In the past, most of the written content, both online and offline, was created by humans. Despite some low-quality content, it was at least shaped by individuals who understood the human psyche and thinking process. Generative AI applications were built upon this foundation of human knowledge.
However, AI companies now face a new challenge when training their models. Machine-generated content has flooded the internet, which is generally considered of poor quality. This content hinders the availability of resources for training AI models, as it fails to produce the desired output. This phenomenon, often referred to as AI cannibalism or cloning, occurs when AI models feed on other AI-generated content.

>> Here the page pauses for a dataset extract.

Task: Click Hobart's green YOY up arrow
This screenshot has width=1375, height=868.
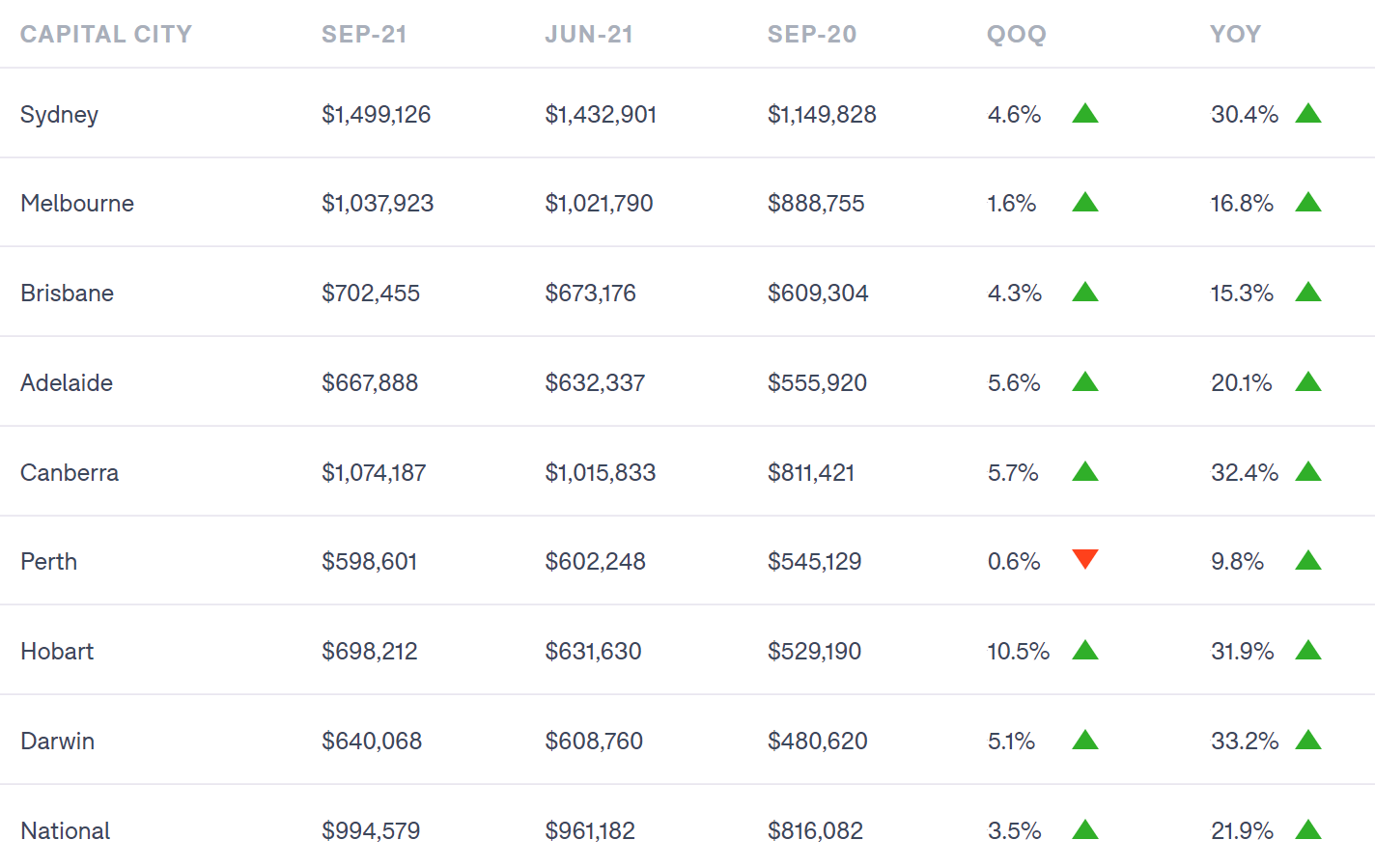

To combat this issue, AI firms must limit their source material to credible sources, such as newspapers, magazines, and public forums that host a wealth of human-produced knowledge. Some companies, like Reddit, a popular web-hosted public forum, are even considering licensing their content to AI firms. Reddit has expressed a preference for business agreements, but has not ruled out legal action if negotiations fail. Just as individuals are not allowed to use copyrighted soundtracks in their YouTube videos, AI companies should not be permitted to use copyrighted content for commercial purposes.
Copyright ownership poses a significant challenge, as AI firms frequently violate these rights. Furthermore, AI is not capable of gathering news independently. It relies on human effort to gather and verify information from various sources before it can be utilized by AI models. Failing to compensate human resources in this process represents a form of exploitation.